Use the response to this bolus to calculate the parallel conductance for accurate determination of cardiac volume. Next, unseal the heart chamber and remove the catheter in the LV.Then cut the heart off the cannulas and drop it into ice cold KH buffer. Now, quickly dry the heart on a paper towel and measure its wet weight.
Once weighed, proceed to dissect the required tissue samples and then freeze the remaining tissue using tongs cooled on dry ice. In preparation, load glass scintillation vials with one milliliter of 10x hyamine hydroxide. Prepare one for each coronary effluence sample and two for controls.
As soon as a sample vial is loaded, place it directly into a loaded scintillation vial. For the analysis, delicately cap the vial with a rubber sleeve stopper and use parafilm to seal the vial. Now, using a one milliliter syringe with a long 23 gauge needle, inject 200 micro liters of 60%perchloric acid through the rubber sleeve.
Let all the sample vials sit overnight. The next day, carefully retrieve each sample tube with tweezers and wash their bottoms off over the open vials with one milliliter of scintillation cocktail to retrieve all of the hydroxide of hyamine. Then add nine more milliliters of scintillation cocktail to each vial.
To get the specific activity, add 0.5 milliliters of profusion buffer into two of the vials. Now shake the vials vigorously and let the vial settle for at least six hours before taking measurements. To determine the myocardial oleate oxidation rates, first prepare an anionic exchange resin column for each sample.
Just load the tips of three milliliters syringe tubes with glass wool. Then add the resin water slurry up to the two milliliter mark in each column using a transfer pipette. Next, wash the resin by passing two milliliters of ultra pure water through each column three times.

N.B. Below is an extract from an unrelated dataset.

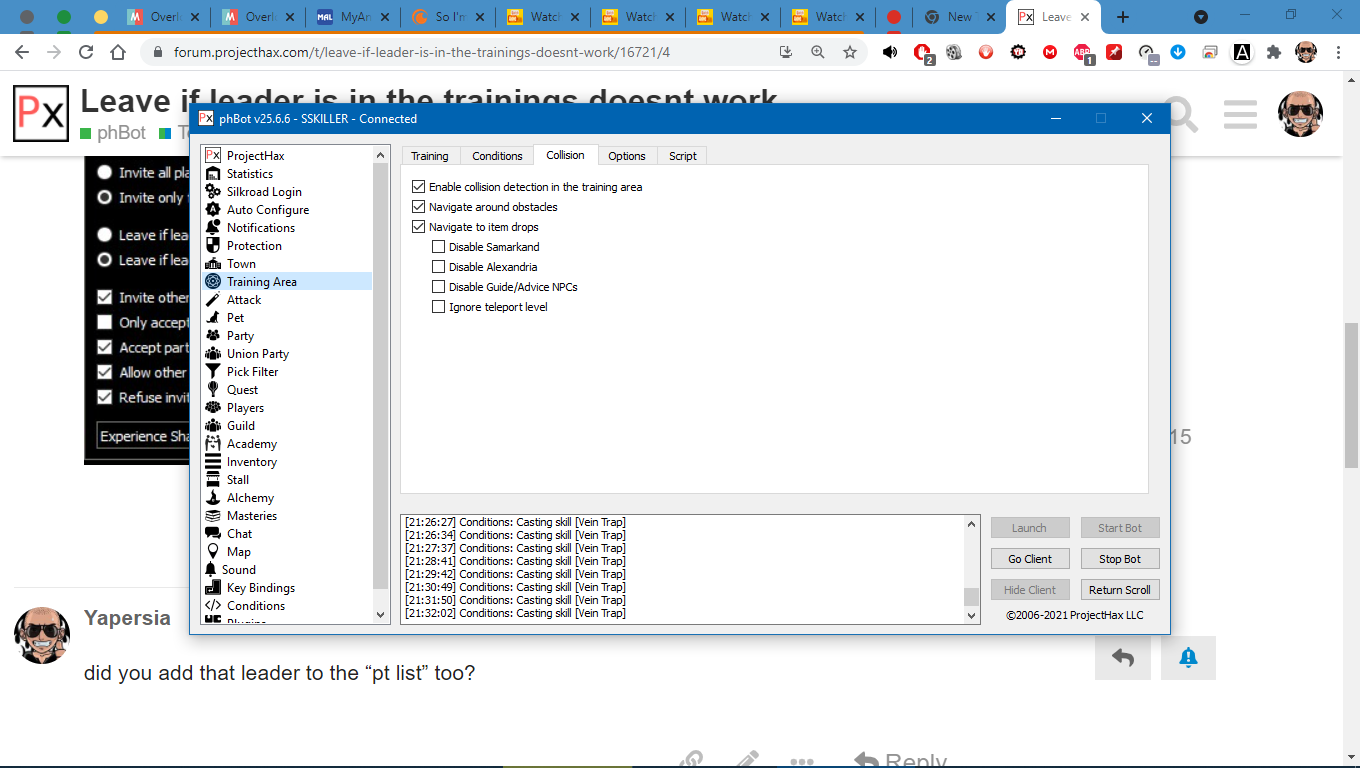Viewport: 1360px width, 768px height.
Task: Click the Attack sword icon
Action: (212, 300)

Then place scintillation vials under the columns and load the columns with a half milliliter of coronary effluent. For the background measurement, use perfusion buffer instead. Now, elute the columns successively with one half milliliter, one milliliter, and finally two milliliters of ultra pure water.
Discard the columns. Then add 13 milliliters of scintillation cocktail to the vials. Add 0.5 milliliters of perfusion buffer directly to two vials filled with 13 milliliters of liquid scintillation cocktail for determination of the specific activity.
Vigorously shake the vials, let them settle for six plus hours and take measurements. Hearts were isolated from two 16 week rats and subjected to different stress conditions. For one heart, an acute increase in work load was simulated by increasing the after load by 40%and by adding epinephrine to the perfusion buffer.
The heart rate immediately increased by more than 50%with the work jump induction. The cardiac power increased by more than 40%at the work jump, which was accompanied by an increase in both rates of glucose and oleate oxidation. The relative increase from base line for glucose oxidation was striking.
The other heart was subjected to 15 minutes of global ischemia and 30 minutes of reperfusion. Under these experimental conditions, a near normal pulse pressure was restored a few minutes into the reperfusion. Within 10 minutes, cardiac power rapidly increased to above pre-ischemia values before returning to near baseline values.
This resulted from increased oleate oxidation. Where as glucose oxidation was quick to resume to pre-ischemic activity. Once mastered, isolation of the heart to the initial reperfusion in the working mode can be done in less than five minutes if performed properly.
Following this procedure, other methods such as RNA and protein expression analyses can be done in order to answer additional questions, such as the effect of a drug or stress condition on molecular signaling pathways. Don't forget that working with radio tracers can be extremely hazardous and precautions such as wearing full personal protective equipments should be always taken while performing this procedure.